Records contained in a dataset

::::

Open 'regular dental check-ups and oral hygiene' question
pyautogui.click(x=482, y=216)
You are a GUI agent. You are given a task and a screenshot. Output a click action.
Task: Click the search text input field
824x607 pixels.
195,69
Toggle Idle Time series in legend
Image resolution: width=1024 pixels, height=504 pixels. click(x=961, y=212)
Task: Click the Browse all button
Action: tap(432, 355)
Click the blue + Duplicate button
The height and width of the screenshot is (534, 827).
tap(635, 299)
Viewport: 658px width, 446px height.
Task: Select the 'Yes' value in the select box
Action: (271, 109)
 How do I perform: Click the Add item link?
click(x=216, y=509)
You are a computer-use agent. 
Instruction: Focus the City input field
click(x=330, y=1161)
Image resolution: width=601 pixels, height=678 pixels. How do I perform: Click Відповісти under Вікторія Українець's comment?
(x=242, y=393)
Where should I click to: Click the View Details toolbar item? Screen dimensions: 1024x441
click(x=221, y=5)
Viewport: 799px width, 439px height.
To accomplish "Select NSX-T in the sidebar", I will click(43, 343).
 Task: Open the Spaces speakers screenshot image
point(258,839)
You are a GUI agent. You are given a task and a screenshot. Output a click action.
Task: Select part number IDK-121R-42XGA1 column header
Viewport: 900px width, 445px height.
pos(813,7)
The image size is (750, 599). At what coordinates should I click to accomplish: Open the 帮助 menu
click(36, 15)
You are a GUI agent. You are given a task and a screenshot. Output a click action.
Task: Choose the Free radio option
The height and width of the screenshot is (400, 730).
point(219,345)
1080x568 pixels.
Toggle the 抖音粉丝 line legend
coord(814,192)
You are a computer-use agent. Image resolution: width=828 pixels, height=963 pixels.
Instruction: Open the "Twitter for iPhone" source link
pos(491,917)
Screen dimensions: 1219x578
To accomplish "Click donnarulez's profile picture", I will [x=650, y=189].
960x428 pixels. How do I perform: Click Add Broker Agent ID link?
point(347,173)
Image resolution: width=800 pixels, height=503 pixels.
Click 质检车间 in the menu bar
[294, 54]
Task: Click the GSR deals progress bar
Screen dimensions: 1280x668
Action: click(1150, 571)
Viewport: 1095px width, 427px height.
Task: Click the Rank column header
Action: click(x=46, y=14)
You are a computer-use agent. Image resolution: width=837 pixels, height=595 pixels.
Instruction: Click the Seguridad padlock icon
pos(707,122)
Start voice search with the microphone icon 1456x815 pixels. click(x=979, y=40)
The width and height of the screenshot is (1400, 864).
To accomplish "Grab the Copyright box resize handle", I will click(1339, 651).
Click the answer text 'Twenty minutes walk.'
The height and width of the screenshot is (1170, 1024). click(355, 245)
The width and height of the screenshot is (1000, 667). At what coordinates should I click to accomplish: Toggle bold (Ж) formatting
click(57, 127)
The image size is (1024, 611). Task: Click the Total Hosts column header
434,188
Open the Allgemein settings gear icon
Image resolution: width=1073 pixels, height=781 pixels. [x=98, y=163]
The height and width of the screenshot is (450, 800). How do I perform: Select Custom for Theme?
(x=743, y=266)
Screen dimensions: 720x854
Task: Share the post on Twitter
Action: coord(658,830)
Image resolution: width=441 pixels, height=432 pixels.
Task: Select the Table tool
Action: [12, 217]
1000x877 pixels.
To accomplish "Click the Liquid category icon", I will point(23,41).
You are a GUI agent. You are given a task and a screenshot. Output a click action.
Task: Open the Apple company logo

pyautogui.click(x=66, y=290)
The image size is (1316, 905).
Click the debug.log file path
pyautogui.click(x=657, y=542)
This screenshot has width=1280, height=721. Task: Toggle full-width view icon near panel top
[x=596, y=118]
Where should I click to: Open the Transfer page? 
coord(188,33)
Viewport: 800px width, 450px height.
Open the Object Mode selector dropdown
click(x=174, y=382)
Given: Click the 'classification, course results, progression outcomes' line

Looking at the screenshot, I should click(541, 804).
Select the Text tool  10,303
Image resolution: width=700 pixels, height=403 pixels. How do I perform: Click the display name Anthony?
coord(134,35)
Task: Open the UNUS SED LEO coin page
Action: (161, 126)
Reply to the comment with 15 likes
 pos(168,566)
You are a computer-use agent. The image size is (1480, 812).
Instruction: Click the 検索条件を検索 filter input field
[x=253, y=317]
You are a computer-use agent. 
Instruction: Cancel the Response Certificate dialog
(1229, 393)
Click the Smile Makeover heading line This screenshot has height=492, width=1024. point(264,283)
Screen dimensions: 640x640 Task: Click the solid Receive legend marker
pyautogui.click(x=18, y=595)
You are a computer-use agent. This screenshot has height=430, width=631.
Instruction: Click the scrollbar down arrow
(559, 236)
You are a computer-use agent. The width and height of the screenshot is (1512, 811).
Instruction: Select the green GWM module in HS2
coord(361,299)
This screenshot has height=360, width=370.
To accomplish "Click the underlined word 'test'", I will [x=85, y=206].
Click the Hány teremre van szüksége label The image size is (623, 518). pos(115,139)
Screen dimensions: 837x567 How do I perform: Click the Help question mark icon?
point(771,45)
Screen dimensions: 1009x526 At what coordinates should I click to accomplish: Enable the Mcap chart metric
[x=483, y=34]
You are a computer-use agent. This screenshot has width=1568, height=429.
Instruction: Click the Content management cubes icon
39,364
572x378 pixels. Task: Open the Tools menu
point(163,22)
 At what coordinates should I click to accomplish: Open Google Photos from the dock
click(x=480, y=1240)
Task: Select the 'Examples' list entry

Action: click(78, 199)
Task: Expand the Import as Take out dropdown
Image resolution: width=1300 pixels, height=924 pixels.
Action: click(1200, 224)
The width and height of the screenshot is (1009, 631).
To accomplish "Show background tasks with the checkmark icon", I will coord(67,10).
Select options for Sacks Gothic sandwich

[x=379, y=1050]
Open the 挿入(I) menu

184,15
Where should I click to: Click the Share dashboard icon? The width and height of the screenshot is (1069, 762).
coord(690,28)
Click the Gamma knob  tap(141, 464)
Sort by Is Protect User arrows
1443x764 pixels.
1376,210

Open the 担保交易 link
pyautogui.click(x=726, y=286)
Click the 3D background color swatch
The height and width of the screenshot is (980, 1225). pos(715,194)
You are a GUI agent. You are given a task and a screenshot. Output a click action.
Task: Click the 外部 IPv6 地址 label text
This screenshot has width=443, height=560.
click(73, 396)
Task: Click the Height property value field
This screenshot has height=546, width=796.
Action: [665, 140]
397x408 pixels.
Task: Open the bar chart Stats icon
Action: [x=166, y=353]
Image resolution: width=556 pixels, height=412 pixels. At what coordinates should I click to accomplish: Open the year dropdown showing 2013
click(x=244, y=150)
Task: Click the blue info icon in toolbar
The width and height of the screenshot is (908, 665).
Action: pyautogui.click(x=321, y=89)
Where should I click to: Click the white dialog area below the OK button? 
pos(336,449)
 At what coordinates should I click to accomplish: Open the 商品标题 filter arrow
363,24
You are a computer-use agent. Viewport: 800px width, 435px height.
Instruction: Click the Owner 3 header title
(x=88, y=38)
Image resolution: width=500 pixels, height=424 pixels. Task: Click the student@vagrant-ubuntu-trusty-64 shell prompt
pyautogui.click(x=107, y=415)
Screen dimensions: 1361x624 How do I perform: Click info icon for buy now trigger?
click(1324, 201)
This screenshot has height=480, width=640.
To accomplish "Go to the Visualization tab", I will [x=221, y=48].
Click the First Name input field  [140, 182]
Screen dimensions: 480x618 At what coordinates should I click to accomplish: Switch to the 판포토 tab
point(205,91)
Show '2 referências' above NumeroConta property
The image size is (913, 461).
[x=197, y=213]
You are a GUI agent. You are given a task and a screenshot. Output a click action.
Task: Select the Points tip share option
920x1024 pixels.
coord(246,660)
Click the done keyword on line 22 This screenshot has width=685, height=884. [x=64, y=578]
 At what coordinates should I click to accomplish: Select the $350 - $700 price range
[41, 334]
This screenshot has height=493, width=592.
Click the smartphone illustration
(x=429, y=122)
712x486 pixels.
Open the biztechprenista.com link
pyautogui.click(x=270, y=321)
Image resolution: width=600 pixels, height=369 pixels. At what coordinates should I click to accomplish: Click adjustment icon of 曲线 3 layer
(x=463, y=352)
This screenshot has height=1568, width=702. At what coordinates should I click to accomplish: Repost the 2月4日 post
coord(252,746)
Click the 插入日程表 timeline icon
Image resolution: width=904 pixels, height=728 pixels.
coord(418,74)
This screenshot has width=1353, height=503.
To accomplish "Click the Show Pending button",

::::

Give the number of lines in the data that include the string "property", please, and nothing else.

2